Bell peppers and a crunchy and colourful addition to any salad. They are also enjoyed roasted or baked, sprinkled with olive oil, or added to stir fries and stews. Green peppers are actually unripened yellow or red peppers, and therefore are less nutritious then their more mature counterparts, with red peppers being the most nutritious. The health benefits of Bell Peppers include lung health, cancer prevention and healthy eyesight.
Bell Pepper Nutrition
Bell peppers are best known for their exceptionally high content of vitamin C. Just half a cup of chopped red or yellow peppers supplies more than 200% of the Daily Value for vitamin C. Red peppers also contain beta-carotene (an antioxidant and precursor to vitamin A), as well as the phytonutrients lycopene, beta-cryptoxanthin, lutein and zexanthin. Peppers are also a source of fibre, folate and magnesium.
Bell Peppers for Healthy Lungs
Since peppers contain a wide array of antioxidants, they help detoxify the body and prevent disease. The carotenoid antioxidant, beta-carotene, has been shown to help protect the lungs from disease and studies have shown that people with emphyseama have vitamin A deficiencies.
Bell Peppers for Cancer Prevention
The antioxidant lycopene has applications in the prevention of certain types of cancer, particularly prostate, lung, bladder and pancreatic. Because peppers are rich in folate, fibre and vitamin C, eating them may help offset colon cancer.
The antioxidant beta-cryptoxanthin has been shown to have applications in lung cancer prevention.

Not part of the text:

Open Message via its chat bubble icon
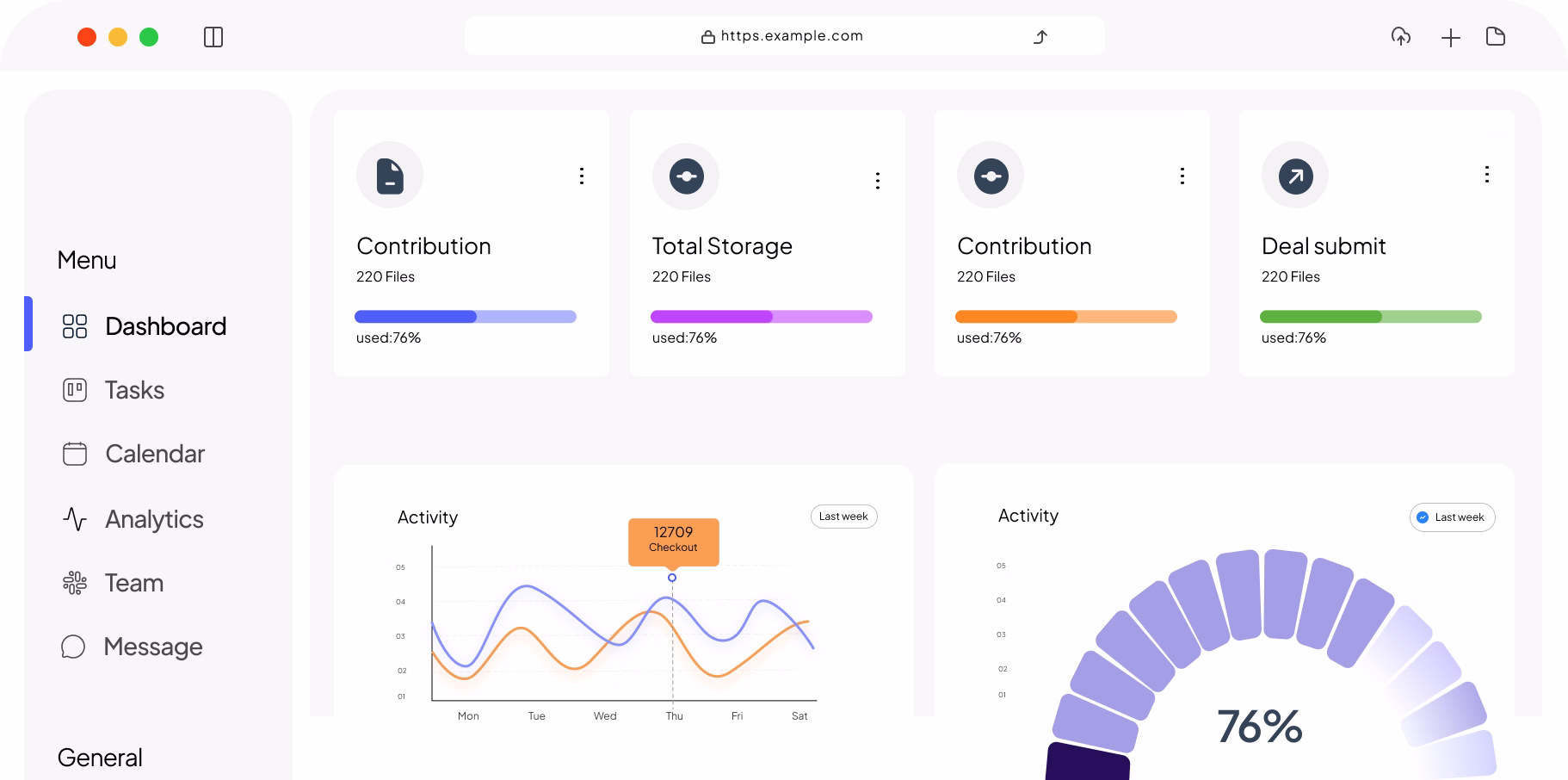The image size is (1568, 780). 75,647
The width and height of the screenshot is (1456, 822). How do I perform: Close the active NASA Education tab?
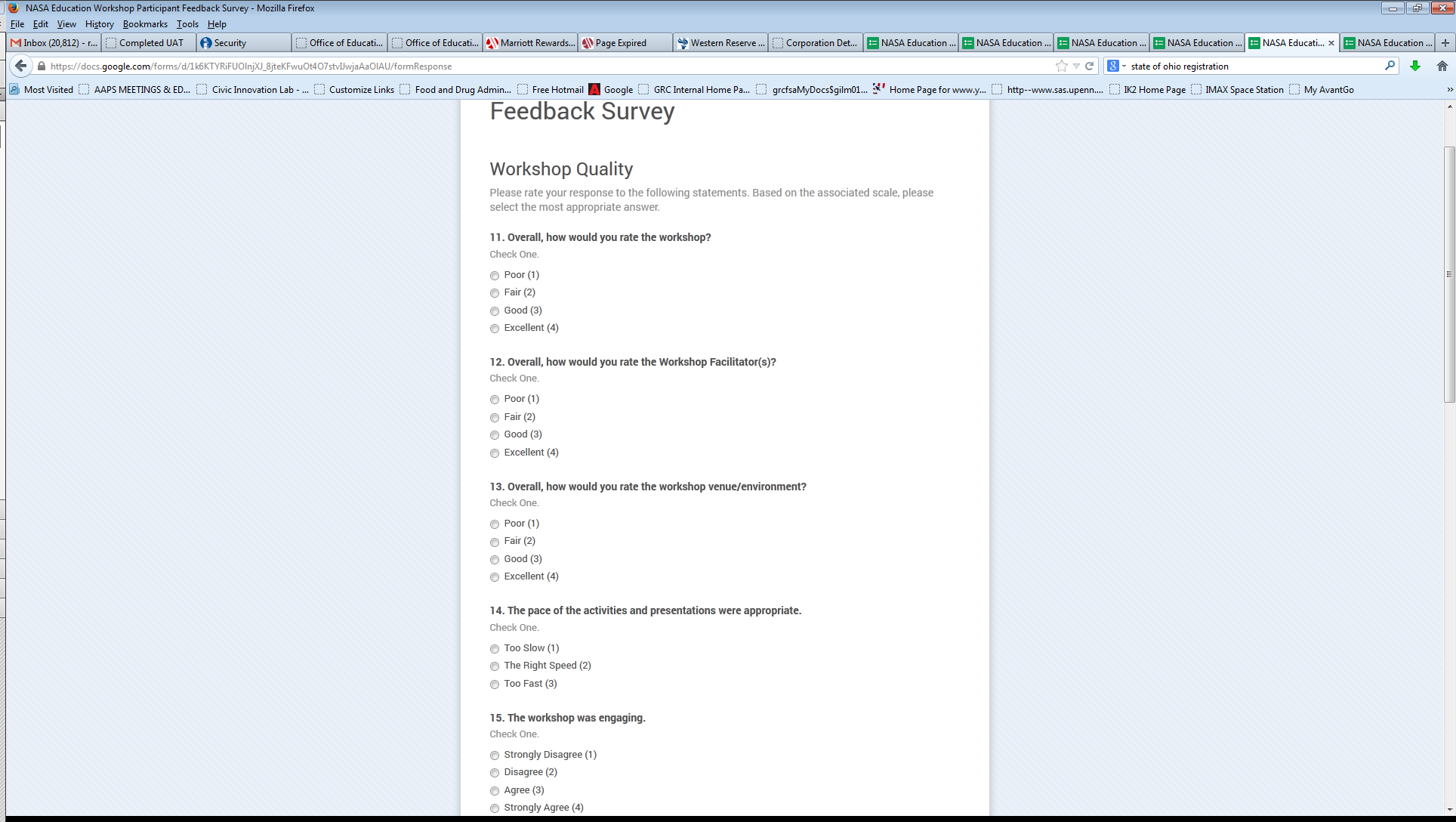point(1331,43)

Bell Peppers for Healthy Eyesight
Another health benefit of bell peppers is related to their ability to improve eyesight. The antioxidants lutein and zexanthin help prevent and slow macular degeneration, a type of age-related loss of eyesight. Supplementing with these antioxidants is now standard practice for this condition. There is also evidence that compounds on bell peppers can help prevent cataracts.
Bell peppers belong to the nightshade family of vegetables (along with tomatoes, eggplant and potatoes). Although evidence is lacking, there is some concern that nightshade vegetables could aggravate arthritis symptoms.